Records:
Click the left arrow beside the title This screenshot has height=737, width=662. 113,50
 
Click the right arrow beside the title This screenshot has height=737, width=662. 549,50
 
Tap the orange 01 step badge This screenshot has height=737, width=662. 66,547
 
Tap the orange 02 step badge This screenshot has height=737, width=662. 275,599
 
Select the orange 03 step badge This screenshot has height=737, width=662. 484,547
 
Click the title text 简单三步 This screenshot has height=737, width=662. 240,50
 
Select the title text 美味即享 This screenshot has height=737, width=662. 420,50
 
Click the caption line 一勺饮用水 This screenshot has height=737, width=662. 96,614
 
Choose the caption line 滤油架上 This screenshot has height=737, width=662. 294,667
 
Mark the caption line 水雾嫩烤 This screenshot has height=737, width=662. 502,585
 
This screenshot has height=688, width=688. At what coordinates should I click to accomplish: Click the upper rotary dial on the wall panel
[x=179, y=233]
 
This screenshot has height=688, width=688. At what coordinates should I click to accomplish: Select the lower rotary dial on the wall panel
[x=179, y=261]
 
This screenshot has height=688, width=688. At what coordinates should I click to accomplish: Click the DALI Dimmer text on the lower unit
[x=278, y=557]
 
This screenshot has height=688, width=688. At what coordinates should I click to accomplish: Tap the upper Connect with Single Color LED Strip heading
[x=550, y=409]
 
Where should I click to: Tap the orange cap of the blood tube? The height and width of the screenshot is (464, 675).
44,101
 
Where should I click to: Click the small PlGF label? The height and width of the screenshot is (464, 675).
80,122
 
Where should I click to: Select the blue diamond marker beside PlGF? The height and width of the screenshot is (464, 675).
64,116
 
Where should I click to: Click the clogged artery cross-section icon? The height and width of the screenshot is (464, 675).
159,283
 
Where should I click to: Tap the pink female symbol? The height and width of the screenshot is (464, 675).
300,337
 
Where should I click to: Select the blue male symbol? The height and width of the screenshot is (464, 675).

**TASK TO CARRY OUT:** From the records above, pull out each line that includes the string "what".

**RIGHT ANSWER:**
This screenshot has height=688, width=688. At what coordinates should I click to accomplish: Click the upper rotary dial on the wall panel
This screenshot has height=688, width=688. At what coordinates should I click to accomplish: Select the lower rotary dial on the wall panel
This screenshot has height=688, width=688. At what coordinates should I click to accomplish: Click the DALI Dimmer text on the lower unit
This screenshot has height=688, width=688. At what coordinates should I click to accomplish: Tap the upper Connect with Single Color LED Strip heading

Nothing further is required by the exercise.